От такого проявления немыслимого вольнодумства Филипп растерялся. Луи выразительно посмотрел на друга: мол, убедился?

— Я решительно не знаю, что мне с ней делать, — сокрушался на другой день Луи, когда они с Филиппом гуляли по набережной, щеголяя модными нарядами.

— Какой сюрприз она преподнесла тебе, мой друг, на этот раз?

— Что тебе на это сказать? Она сама и есть сюрприз. Бог мой, как всё понятно и ясно было в моей жизни до её приезда! Друзья и враги, любовницы и просто хорошие приятельницы. Мир делился на чёрное и белое. Любовные интрижки, особенно с небезызвестной тебе особой королевской крови, и дуэли были всего лишь острыми приправами к раз и навсегда уготованному для меня, первому дворянину Франции, образу жизни. Я знал, что, когда и как нужно сделать. Правила игры были определены раз и навсегда. Возможно, это блюдо было несколько пресновато, раз уж меня так тянуло пройтись время от времени по лезвию ножа, подразнить королевское семейство или ввязаться в драку. И вдруг появляется она. Юная восторженная девочка, которая за один вечер покоряет Лувр, порти кровь королеве-матери своей надменностью и независимостью и, подобно лёгкому ветерку, гуляет по улицам города, болтает с прачками и пляшет на гуляньях за городом с рыбаками и студентами. Держит железной хваткой всю прислугу в доме, смеётся над священниками и кормит бездомных ребятишек и собак со всего квартала. Третьего дня я ей непременно захотелось прокатиться по Сене именно на барже. Разумеется, она выбрала самую большую и грязную. Там, видите ли, был чудный кормщик маленького роста, но с огромной, как у гнома, бородой. И что ты думаешь? Она уговорила его взять её на борт и полдня болтала с ним бог весть о чём, хлебала из одного котла с грузчиками рыбную похлёбку и хохотала над их солёными шуточками.
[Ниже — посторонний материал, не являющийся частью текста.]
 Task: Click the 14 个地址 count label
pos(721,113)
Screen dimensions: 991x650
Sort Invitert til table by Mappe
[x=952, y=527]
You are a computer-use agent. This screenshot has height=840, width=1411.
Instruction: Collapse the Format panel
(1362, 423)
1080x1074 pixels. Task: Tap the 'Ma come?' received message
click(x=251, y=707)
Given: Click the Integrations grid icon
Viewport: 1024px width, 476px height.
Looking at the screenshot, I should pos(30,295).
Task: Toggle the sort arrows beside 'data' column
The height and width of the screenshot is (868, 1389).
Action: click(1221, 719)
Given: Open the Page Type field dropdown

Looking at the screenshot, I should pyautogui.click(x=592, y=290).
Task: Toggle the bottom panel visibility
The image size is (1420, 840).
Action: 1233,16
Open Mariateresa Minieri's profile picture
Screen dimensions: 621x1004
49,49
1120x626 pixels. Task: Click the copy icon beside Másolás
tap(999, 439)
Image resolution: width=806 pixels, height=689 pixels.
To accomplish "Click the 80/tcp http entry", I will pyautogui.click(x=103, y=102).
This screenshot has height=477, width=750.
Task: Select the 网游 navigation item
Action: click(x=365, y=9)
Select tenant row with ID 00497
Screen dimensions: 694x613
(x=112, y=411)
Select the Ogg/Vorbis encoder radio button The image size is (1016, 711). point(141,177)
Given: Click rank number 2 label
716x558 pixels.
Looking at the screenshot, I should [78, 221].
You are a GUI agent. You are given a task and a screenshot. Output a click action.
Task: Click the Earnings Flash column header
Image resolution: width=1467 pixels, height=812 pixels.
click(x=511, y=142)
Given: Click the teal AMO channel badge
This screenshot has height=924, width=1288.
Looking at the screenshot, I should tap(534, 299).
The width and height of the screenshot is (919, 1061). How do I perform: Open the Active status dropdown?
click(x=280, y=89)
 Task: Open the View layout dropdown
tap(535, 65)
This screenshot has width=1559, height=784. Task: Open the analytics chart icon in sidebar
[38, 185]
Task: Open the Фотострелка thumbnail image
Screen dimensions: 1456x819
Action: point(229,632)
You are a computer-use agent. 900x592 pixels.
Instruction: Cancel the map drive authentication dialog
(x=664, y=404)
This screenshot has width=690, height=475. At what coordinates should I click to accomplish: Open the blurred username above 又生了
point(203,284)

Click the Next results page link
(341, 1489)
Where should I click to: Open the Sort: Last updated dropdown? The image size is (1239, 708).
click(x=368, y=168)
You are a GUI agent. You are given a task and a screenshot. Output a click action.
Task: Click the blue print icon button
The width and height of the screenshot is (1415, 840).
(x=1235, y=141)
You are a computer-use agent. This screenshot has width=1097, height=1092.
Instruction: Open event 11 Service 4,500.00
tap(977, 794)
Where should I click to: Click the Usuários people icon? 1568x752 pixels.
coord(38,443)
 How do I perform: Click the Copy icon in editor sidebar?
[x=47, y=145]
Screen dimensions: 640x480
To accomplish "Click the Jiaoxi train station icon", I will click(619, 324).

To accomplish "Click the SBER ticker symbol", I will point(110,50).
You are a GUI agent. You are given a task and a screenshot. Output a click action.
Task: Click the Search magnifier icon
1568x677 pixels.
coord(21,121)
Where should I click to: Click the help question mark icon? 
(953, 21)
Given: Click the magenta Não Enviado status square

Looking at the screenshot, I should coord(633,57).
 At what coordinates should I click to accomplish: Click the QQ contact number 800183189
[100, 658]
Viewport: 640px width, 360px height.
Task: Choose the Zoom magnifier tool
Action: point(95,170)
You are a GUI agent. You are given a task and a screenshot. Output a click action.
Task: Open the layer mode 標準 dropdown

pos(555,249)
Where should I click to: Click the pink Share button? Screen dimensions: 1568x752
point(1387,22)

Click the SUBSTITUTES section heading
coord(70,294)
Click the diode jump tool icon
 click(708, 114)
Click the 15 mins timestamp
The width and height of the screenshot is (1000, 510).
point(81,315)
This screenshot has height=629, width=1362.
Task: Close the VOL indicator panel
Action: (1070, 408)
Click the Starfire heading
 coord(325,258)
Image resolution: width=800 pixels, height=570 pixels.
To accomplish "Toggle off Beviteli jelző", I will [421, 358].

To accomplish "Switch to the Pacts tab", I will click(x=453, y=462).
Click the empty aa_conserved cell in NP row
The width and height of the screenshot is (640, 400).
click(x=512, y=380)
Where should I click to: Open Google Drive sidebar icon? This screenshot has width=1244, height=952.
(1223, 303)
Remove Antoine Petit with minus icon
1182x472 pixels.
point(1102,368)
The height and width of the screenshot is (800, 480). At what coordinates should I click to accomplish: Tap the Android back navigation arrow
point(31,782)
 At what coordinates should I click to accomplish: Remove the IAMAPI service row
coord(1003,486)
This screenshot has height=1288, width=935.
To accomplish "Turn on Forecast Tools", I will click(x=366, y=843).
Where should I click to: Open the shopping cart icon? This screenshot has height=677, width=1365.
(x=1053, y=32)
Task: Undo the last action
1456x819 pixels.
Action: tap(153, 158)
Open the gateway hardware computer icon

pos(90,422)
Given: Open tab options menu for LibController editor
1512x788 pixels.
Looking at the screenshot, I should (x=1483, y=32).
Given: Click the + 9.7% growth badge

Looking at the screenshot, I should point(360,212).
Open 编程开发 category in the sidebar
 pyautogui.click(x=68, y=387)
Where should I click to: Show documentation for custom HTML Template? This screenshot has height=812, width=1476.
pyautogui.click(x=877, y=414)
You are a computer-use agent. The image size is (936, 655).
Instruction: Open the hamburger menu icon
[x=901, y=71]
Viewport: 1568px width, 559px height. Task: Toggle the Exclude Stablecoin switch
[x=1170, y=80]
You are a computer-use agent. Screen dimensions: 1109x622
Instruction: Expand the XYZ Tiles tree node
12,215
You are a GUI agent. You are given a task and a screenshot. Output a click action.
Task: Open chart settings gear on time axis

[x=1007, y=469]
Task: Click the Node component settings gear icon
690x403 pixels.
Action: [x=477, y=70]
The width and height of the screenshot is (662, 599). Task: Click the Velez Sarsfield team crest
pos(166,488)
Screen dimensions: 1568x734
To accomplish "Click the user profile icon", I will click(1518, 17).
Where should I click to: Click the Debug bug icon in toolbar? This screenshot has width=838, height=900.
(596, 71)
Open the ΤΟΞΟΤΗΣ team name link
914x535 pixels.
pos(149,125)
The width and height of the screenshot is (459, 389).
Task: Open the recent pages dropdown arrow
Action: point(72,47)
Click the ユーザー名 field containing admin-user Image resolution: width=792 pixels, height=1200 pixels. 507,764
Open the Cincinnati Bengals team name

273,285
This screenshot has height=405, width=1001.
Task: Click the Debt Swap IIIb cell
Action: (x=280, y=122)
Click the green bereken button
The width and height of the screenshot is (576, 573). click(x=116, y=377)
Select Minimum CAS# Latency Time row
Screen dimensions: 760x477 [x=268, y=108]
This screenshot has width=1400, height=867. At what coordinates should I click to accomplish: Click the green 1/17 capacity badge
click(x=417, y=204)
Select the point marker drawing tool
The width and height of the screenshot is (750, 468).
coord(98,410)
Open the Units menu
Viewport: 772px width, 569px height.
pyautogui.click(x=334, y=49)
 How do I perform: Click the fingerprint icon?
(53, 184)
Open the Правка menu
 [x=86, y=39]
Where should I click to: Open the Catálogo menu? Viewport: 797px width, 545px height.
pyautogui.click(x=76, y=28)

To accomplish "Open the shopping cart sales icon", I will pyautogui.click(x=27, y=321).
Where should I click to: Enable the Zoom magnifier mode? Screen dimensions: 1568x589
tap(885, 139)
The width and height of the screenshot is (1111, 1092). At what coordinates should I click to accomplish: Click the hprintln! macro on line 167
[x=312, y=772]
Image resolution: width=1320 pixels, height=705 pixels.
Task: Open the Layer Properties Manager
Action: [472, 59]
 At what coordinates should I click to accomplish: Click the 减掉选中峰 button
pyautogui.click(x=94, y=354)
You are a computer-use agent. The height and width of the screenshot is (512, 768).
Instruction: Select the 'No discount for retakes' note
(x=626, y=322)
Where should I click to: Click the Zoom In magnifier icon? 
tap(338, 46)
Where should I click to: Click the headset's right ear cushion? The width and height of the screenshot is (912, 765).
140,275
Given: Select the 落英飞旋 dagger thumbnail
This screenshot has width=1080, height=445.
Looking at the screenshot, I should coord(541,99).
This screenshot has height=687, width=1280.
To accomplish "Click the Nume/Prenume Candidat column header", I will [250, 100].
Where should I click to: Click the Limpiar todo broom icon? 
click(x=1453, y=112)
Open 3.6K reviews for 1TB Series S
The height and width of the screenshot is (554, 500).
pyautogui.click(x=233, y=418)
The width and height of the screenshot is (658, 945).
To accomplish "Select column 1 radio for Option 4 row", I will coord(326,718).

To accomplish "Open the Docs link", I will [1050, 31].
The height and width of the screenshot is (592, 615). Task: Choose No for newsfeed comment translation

Что я должен был обо всём этом думать?

— Что Регина не такая, как все известные тебе женщины, — мягко улыбнулся Филипп, — по крайней мере, я что-то с трудом себе представляю, как твоя обожаемая Марго запросто беседует с простолюдином.

— Обожаемая Марго, — хмыкнул Луи, — до недавних пор я ведь действительно думал, что Марго — бесценный бриллиант. Я много о чём думал раньше по-другому.

— Пока не появилась Регина…

— Да, пока не появилась она. Умеющая так легко нарушать правила и устанавливать свои законы. Осмеливающаяся делать то, чего ей на самом деле хочется. Удивительно храбрая и… настоящая. Да, она настоящая. И я рядом с ней становлюсь настоящим. Браню её на весь дом, швыряю бешеные деньги на любой её каприз, нагло смеюсь на придворными клушами, которые пытаются ей подражать, смеюсь во всё горло и не скрываю своего страха за неё.

— И тебе это не нравится?

— Меня это пугает. Да-да, мой добрый друг, ты не ослышался. Бесстрашный Бюсси боится. Боится того, что годами выстраиваемая жизнь вот-вот перевернётся с ног на голову и я запутаюсь сам в себе.



ГЛАВА IV. Лувр



"Под чужую музыку женщины лишь исполняют танцы… А танцуют только под свою".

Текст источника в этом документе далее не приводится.